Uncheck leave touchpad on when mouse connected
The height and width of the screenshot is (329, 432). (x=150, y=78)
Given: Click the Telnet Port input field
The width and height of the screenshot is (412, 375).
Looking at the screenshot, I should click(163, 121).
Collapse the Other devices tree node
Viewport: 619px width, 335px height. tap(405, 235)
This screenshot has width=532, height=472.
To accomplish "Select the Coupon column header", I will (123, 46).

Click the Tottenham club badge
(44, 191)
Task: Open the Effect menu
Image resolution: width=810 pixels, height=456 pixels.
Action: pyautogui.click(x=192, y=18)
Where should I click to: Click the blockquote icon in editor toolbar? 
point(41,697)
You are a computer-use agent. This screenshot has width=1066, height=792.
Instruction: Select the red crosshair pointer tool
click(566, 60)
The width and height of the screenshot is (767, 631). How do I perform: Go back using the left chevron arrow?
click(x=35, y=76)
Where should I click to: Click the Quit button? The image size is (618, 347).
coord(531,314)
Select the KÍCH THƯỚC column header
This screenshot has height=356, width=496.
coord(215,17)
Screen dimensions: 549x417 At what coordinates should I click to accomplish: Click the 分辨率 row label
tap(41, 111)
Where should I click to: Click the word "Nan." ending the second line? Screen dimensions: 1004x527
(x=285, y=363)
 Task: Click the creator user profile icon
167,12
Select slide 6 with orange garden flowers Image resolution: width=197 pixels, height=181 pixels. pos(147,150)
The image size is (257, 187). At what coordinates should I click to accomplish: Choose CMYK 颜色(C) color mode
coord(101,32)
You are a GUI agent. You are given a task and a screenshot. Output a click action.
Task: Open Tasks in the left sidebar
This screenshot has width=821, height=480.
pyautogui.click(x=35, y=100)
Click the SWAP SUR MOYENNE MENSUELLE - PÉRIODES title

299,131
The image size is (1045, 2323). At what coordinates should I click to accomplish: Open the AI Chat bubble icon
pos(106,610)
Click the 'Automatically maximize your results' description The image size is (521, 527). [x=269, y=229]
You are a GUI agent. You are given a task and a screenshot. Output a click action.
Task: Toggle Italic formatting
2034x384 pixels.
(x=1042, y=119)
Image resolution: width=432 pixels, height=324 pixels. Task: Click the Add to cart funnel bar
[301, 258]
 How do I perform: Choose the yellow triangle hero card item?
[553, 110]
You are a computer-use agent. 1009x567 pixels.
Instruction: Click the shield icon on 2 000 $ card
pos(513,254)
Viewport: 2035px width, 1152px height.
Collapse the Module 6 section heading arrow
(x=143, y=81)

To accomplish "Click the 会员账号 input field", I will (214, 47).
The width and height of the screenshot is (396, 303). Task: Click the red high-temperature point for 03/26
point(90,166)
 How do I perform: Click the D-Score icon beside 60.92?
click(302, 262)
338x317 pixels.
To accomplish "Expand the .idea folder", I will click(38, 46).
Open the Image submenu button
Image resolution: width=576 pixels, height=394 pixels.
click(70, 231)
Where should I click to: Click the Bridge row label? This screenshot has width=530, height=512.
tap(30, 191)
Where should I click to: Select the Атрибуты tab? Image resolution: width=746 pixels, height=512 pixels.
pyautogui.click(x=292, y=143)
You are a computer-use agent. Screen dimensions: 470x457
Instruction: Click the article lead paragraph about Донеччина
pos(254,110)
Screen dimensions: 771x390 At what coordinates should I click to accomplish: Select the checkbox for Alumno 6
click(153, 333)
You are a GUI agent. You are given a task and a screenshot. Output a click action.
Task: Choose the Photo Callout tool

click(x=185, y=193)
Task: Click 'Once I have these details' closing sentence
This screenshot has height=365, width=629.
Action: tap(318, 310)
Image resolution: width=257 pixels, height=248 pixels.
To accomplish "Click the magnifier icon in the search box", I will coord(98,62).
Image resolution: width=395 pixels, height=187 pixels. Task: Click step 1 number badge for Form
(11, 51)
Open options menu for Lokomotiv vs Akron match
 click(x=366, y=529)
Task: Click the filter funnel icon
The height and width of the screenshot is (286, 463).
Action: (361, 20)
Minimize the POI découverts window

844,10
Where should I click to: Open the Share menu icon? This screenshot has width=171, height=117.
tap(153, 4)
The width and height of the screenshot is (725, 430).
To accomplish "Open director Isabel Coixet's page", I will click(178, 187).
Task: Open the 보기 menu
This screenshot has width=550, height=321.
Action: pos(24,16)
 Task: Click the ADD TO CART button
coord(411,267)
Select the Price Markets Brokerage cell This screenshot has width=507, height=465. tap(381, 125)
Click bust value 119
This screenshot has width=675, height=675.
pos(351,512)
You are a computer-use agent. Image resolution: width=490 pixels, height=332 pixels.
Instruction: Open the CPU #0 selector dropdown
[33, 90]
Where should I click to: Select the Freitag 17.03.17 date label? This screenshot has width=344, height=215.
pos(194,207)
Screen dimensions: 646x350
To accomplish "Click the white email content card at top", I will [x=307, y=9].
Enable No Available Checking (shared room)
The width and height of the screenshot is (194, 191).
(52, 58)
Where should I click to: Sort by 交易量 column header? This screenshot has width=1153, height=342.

**Work request**. Transcribe each line of the data above, unaltered, from the one where "You are a computer-use agent. 1009x567" appears to the one where "Task: Click 'Once" appears, inclusive of both.

**Solution to the exercise**.
You are a computer-use agent. 1009x567 pixels.
Instruction: Click the shield icon on 2 000 $ card
pos(513,254)
Viewport: 2035px width, 1152px height.
Collapse the Module 6 section heading arrow
(x=143, y=81)

To accomplish "Click the 会员账号 input field", I will (214, 47).
The width and height of the screenshot is (396, 303). Task: Click the red high-temperature point for 03/26
point(90,166)
 How do I perform: Click the D-Score icon beside 60.92?
click(302, 262)
338x317 pixels.
To accomplish "Expand the .idea folder", I will click(38, 46).
Open the Image submenu button
Image resolution: width=576 pixels, height=394 pixels.
click(70, 231)
Where should I click to: Click the Bridge row label? This screenshot has width=530, height=512.
tap(30, 191)
Where should I click to: Select the Атрибуты tab? Image resolution: width=746 pixels, height=512 pixels.
pyautogui.click(x=292, y=143)
You are a computer-use agent. Screen dimensions: 470x457
Instruction: Click the article lead paragraph about Донеччина
pos(254,110)
Screen dimensions: 771x390 At what coordinates should I click to accomplish: Select the checkbox for Alumno 6
click(153, 333)
You are a GUI agent. You are given a task and a screenshot. Output a click action.
Task: Choose the Photo Callout tool

click(x=185, y=193)
Task: Click 'Once I have these details' closing sentence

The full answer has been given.